Es handelte sich um niemand anderen als Derry Payne, seinen Deputy. Eine treue, sympathische Seele, auch wenn man sich besser nicht darauf verließ, dass Payne einen mit seiner Schrotflinte im Ernstfall heraushaute.

Im besten Fall vermied er es dabei, sich selbst zu verletzen.

Jim Donovan bedeutete ihm mit einem Handzeichen zu schweigen.

"So was haben wir gerne!", meinte Payne und wischte sich dabei mit dem Arm über die Stirn. "In der Stadt ist der Teufel los und was macht unser aller Town-Marshal? Er sonnt sich auf dem Dach seiner Ranch!"

Er schüttelte den Kopf, nahm den übergroßen Stetson vom Kopf und fächelte sich damit Luft zu.

"Hast du eine Ahnung!", meinte Jim.

"Du sollst auf der Stelle zu Slim Carpenters DEAD APACHE-Saloon kommen!"

"Na, wunderbar! Ich habe noch nicht einmal Stiefel!"

"Du hast Probleme, Jim! In der Stadt schießen sie sich die Köpfe ab und du reparierst dein Dach..."

Jim Donovan verengte die Augen, runzelte die Stirn. "Was ist denn passiert?"

"Im DEAD APACHE-Saloon ist einer umgelegt worden!"

"Bin schon unterwegs!"

"Kannst von Glück sagen, dass dieses üble Pack, das heute Mittag aus der Postkutsche gestiegen ist, dich so nicht gesehen hat, Jim! Die würden sonst jeglichen Respekt vor die verlieren..."

"Sehr witzig, Derry!" Jim erhob sich. "Wenn du mir helfen willst, kannst du schon mal meinen Gaul satteln! Er steht im Stall!"

"Alles muss ich hier machen, was? So ähnlich wie damals auf dem großen Viehtrieb durch das Gebiet der Kiowas, als der Vormann zu mir sagte..."

"Komm, spar dir die Story für 'ne andere Gelegenheit, Derry!"

Mit einem unwirschen Knurrlaut auf den Lippen, stieg der alte Deputy von seinem Gaul, machte ihn fest und ging dann auf den Stall zu.

3

Wenig später preschten sie beide die Brücke entlang, die über den Rio Bonito führte.

Dahinter begann die eigentliche Stadt Lincoln. Eine Main Street, daran aufgereiht wie Perlen an einer Schnur die Häuser.

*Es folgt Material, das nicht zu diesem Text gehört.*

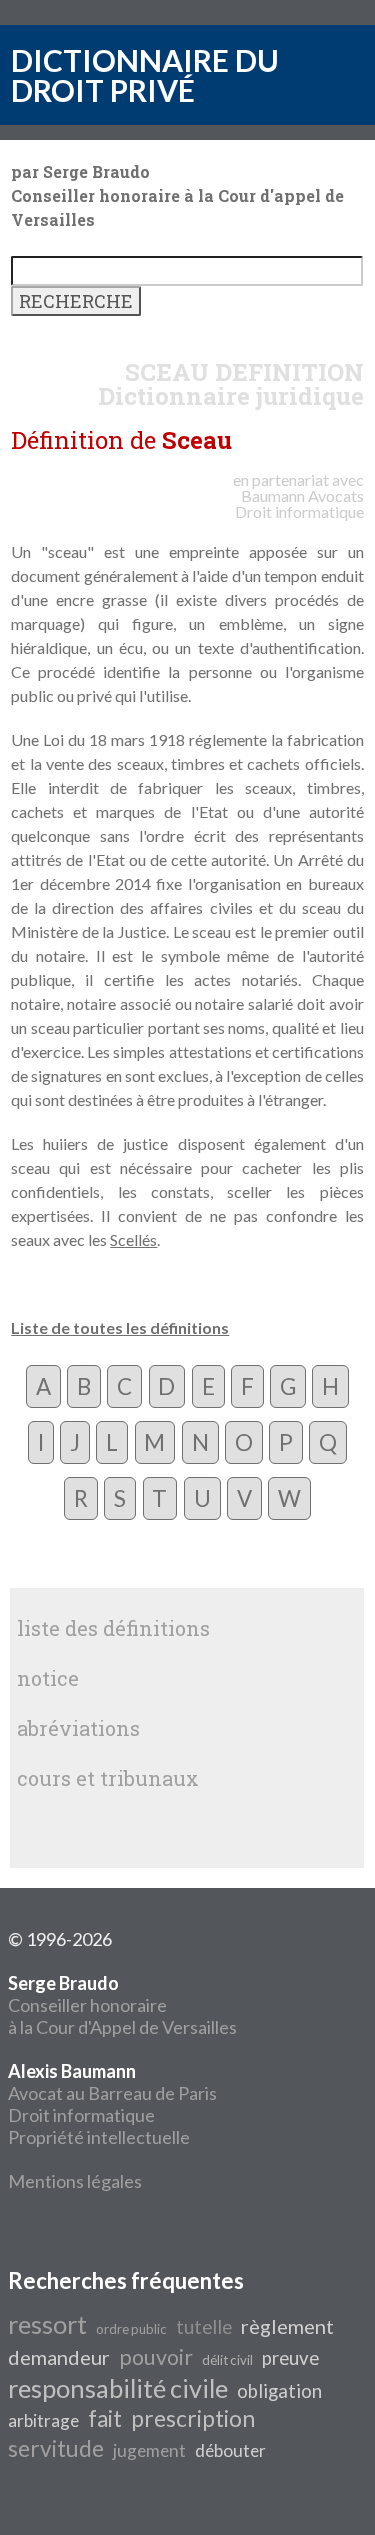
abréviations (78, 1728)
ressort (47, 2324)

Derry Payne blieb immer ein paar Meter hinter Jim Donovan zurück, auch wenn sich der Deputy redlich Mühe gab, sein Pferd ebenso anzutreiben, wie es der Town Marshal tat.

Der Abstand vergrößerte sich zusehends.

Payne zeterte herum, aber Donovan achtete nicht darauf.

Er jagte am Dolan Store vorbei, dem größten Gebäude der Stadt, und die Leute auf der Main Street sahen ihm verwundert nach.

Vor dem DEAD APACHE Saloon machte er halt.

Er sprang aus dem Sattel, machte das Pferd fest und passierte dann die Schwingtüren.

Mit einer wuchtigen Bewegung stieß er sie zur Seite. Die Rechte blieb reflexartig in der Nähe des Revolvergriffs, der aus dem tiefgeschnallten Holster herausragte.

Auf dem Boden lag ein Toter in seinem Blut.

Jim kannte ihn.

Es war Saul Jackson, ein Cowboy aus der Umgebung. Jim hatte ihn mal für ein paar Tage wegen einer wüsten Schlägerei ins Jail bringen müssen, aber abgesehen davon war Jackson ein netter Kerl gewesen.

Ein finster wirkendes Quartett stand am Schanktisch. Der einäugige Roscoe und seine Meute blickten den Marshal abschätzig an.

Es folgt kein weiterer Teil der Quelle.